Showing posts with label cowheart. Show all posts
Showing posts with label cowheart. Show all posts

Tuesday, September 30, 2014

#smallcourage

Hello!

I swear I haven't fallen off the face of the earth. Seriously.

But what I have started doing is #100HappyDays over on Instagram. (I can be found here, and really, let's not talk about how unimaginative I am about creating screen names, though there is something to be said for being able to found across multiple platforms with relative ease.)

One of my favorite hashtags on Instagram is #smallcourage. And it's something I figured out last summer, after having surgery.

Being told you have to be cracked open like a walnut and patched up like a popped tire is terrifying no matter what age, but it's a special kind of horror when you're only twenty-three and feel like either the road will go ever on or you won't see another step of it. Signing all the papers and giving the doctors free reign to do what they need to is big courage. It's bravery on a whole new level (I'll write you a dissertation on the subject if you disagree with me, trust me, I can).

Small courage is different. It's the idea that, despite how much it hurts or how much you don't think it's going to be okay, you get out of bed each new day.
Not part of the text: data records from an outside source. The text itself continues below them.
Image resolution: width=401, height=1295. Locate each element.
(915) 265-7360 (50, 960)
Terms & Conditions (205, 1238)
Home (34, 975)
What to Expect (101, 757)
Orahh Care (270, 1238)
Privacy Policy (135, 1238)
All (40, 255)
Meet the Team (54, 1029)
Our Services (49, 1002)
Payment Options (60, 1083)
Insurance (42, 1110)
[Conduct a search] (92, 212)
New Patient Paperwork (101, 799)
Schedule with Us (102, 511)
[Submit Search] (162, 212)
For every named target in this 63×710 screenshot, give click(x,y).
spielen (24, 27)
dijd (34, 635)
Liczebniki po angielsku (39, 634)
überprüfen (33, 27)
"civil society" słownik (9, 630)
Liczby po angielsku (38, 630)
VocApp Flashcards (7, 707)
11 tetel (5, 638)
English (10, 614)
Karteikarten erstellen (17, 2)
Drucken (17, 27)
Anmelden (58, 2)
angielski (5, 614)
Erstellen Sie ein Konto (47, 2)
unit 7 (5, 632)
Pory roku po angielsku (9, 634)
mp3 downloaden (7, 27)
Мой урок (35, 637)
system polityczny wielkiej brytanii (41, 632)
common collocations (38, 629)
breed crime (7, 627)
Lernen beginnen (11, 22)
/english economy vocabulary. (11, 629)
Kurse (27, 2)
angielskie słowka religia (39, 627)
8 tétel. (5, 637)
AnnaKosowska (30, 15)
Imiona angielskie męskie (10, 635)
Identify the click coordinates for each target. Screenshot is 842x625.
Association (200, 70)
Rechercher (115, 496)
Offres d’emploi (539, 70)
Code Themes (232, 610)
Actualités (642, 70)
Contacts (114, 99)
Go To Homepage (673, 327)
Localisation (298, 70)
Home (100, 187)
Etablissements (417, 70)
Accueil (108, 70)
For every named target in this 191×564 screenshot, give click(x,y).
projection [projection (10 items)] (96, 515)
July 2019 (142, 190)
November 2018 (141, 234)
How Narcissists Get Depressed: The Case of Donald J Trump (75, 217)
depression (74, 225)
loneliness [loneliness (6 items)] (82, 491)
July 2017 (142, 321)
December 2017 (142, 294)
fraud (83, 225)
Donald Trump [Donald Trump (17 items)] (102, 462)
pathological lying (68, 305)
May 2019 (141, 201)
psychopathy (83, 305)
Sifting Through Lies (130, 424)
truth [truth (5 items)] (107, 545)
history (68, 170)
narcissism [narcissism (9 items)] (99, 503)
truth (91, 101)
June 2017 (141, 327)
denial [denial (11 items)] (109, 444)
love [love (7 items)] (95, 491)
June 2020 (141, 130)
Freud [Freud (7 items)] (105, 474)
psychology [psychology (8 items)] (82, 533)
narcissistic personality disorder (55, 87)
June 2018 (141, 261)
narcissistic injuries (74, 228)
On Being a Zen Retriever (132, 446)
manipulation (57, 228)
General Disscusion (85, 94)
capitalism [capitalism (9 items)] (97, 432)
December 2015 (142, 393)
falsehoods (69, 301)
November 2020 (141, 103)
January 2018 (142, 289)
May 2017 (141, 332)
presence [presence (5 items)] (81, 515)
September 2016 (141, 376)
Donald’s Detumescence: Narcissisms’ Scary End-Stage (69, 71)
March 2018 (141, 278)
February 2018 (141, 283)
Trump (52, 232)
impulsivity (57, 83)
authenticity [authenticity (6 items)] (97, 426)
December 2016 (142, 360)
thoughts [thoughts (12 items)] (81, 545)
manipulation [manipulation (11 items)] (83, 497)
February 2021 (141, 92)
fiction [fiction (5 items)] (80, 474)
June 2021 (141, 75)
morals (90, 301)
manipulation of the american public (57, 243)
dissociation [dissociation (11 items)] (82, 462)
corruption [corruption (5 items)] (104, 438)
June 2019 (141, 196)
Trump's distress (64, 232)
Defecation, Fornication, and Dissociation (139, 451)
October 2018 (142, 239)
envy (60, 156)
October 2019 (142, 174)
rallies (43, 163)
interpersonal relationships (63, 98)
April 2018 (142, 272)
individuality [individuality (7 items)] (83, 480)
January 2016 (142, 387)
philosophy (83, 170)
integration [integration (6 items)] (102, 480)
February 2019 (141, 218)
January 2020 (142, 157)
It's how you say today will be different. It's how your sternum feels like it's healing together again and you have a few odd beats more in one day than you usually do, and yet you keep going. Small courage is the courage it takes to just keep on keeping on, day after day, even when it seems like the last thing you absolutely want to do. It's sending out one more query letter after five rejections. It's finding a way to go to NYC for a weekend even after your boss tells you no, you don't have any time off to use to take a Friday.

It's stepping onto an indoor soccer field 2.5 years after your last college intramural game, little over a year out of major traumatic surgery, and trying to find your footing again. It's knowing that it might not go like you want it to go, but damn it, you're going to try anyway.

Big courage decisions come every so often. Small courage comes on a daily basis, and it reminds us all that we are very brave, very courageous people deep inside. And that is something none of us should ever forget.

Have a lovely Tuesday.

Sunday, August 17, 2014

Society Woman

Last weekend was, for many, the second weekend in August. For anyone in the Twin Tiers region of New York, specifically the southern portion of Seneca Lake, last weekend was also NASCAR.

I'm not normally a NASCAR fan. I just don't see the point of driving in a circle turning only one way. But when they come to WGI? That takes true driving. The wheel goes both directions - it's a road course - and I will happily sit down and spend three hours of my life watching about 40 high horsepowered vehicles burn off copious amounts of fossil fuel. However, I rarely actually get to watch it.

My family has been part of the Grange organization for years. As a way to "make money" in which to pay the bills for the building, they've also been volunteering at WGI since, I believe, the early '80s. I spent many a NASCAR weekend up there in a food stand, pulling sodas with my cousins before the track transitioned to selling bottles instead of cups. Though we got out of the food stand a couple years ago, we still volunteer. This time we sell souvenirs.

I like to volunteer. I happily spent nearly two full winters volunteering at my local library during Saturday mornings and weekday evenings, and I did many hours of service in high school and college. I went on a week-long service trip to Virginia for two Spring Breaks, and I genuinely just enjoy helping others. So when Mom asked me if I would come back that weekend and help them out, of course I said yes.

Many of you know I had open heart surgery last summer (we're coming up on a year!) and that I have a fairly substantial scar smack dab in the middle of my upper chest. Really the only time it's not visible is if I'm wearing a t-shirt and sweatshirt. Other types of clothing usually mean the very top portion is showing. This doesn't bother me; I'm rather fond of my scar. It's a part of me.

Which is why it kind of caught me off guard when an older gentlemen, who was looking at some stickers last weekend, noticed it and, rather quietly said, "You've had open heart surgery, haven't you?"

To which I replied yes. Mom added we were coming up on a year. Turns out, he had had open heart surgery, too. He'd recognized the size, placement, and shape of the scar for what it was.

That's the moment that I kind of realized I was in a sort of club with everyone else who had ever had such a procedure done. Much like I am as a writer, I'm now part of a larger community that's been through something monumental and traumatic. It's a really awesome thing to know someone else has been through exactly what you have, and they, like you, have come out on the other side, too.

All in all, it was one of my favorite experiences from last weekend, and certainly a conversation that will stick with me for a while.
"The difference between life and the movies is that a script has to make sense, and life doesn't."